SqlConnections, Parallel.For, an old C# application and random hangs on initializing SqlConnections
Asked Answered
H

1

7

my problem: Earlier this week, I got the task to speed up a task in our program. I looked at it and immediately got the idea of using a parallel foreach loop for a function in that task.

I implemented it, went through the function (including all sub-functions) and changed the SqlConnections (and other stuff) so it'd be able to run in parallel. I started the whole thing and all went well and fast (alone that reduced the time for that task by ~45%)

Now, yesterday we wanted to try the same thing with some more data and ...I got some weird problem: Whenever the parallel function got called, it did it's work...but sometimes one of the threads would hang for at least 4 minutes (timeouts are set to one minute, for connection AND command).

If I pause the program during that, I see that only one thread is still active from that loop and it hangs on

connection.Open()

After ~4 minutes the program simply proceeds without throwing an error (aside from a message in the Output box, saying that an exception somewhere occured, but it wasn't catched by my application but somewhere in the SqlConnection/SqlCommand object).
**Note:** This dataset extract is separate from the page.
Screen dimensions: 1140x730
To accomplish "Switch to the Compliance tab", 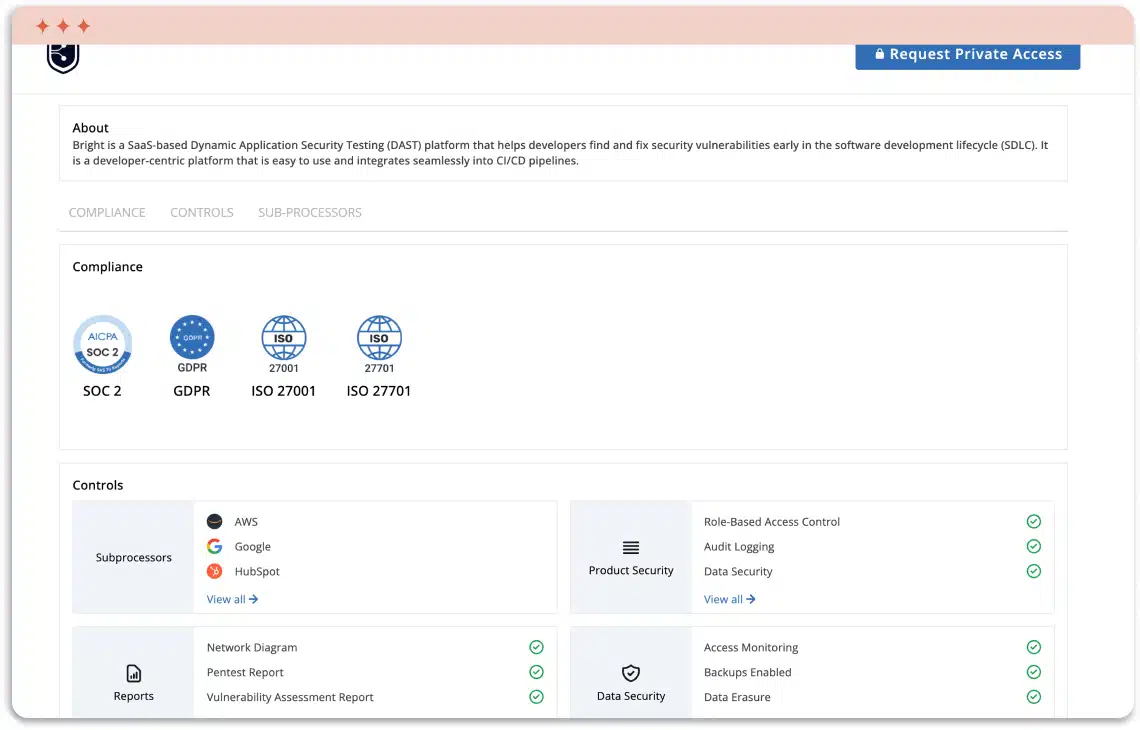I will pos(107,212).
I can kill all connections on the MSSQLServer without anything happens, also the MSSQLServer does nothing during those 4 minutes, all connections are idle.
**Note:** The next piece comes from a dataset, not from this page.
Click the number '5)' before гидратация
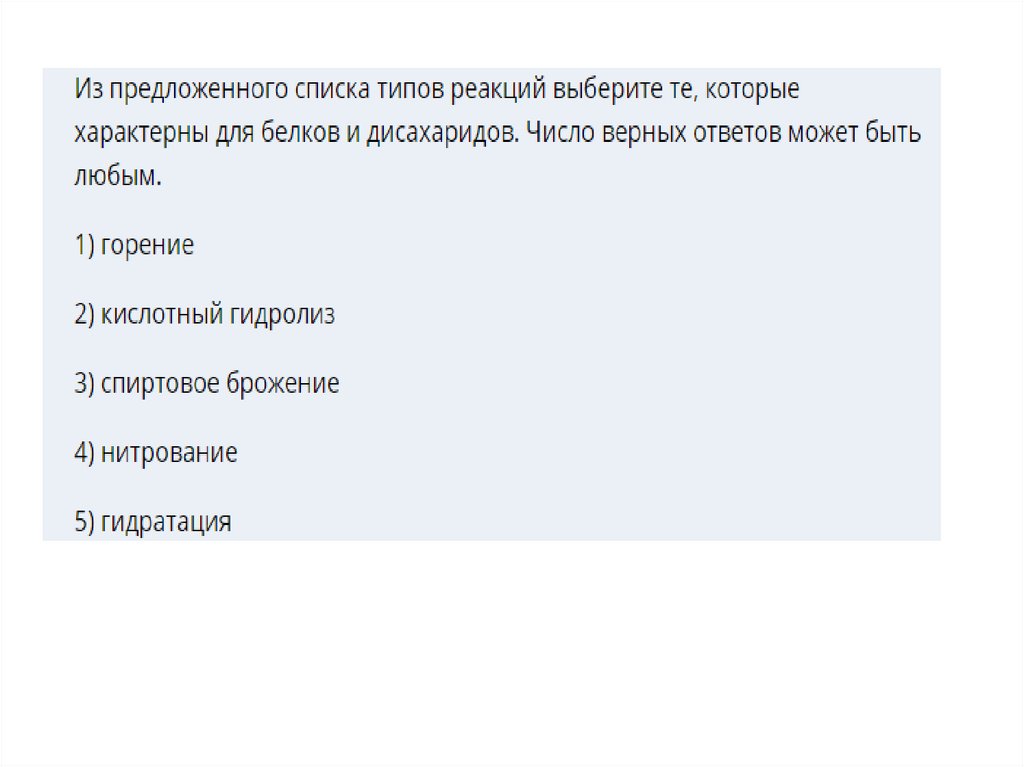This screenshot has width=1024, height=767. click(84, 522)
This is the procedure that is used for sending Update/Insert/Delete statements to the database:

int i = 80;
bool itDidntWork = true;
Random random = new Random();
while (itDidntWork && i > 0)
{
    try
    {
        using (SqlConnection connection = new SqlConnection(sqlConnectionString))
        {
            connection.Open();
            lock (connection)
            {
                command.Connection = connection;
                command.ExecuteNonQuery();
            }

            itDidntWork = false;
        }
    }
    catch (Exception ex)
    {
        if (ex is SqlException && ((SqlException)ex).ErrorCode == -2146232060)
        {
            Thread.Sleep(random.Next(500, 5000));
        }
        else
        {
            SqlConnection.ClearAllPools();
        }

        Thread.Sleep(random.Next(50, 110));
        i--;
        if (i == 0)
        {
            writeError(ex);
        }
    }
}

just in case: on smaller databases there can occur deadlocks (err number 2146232060), so if one occurs, I've to make the colliding statements occur in different time. Works great even on small databases/small servers. If the error wasn't caused by a deadlock, chances are that the connection was faulty, so I'm cleaning all broken connections.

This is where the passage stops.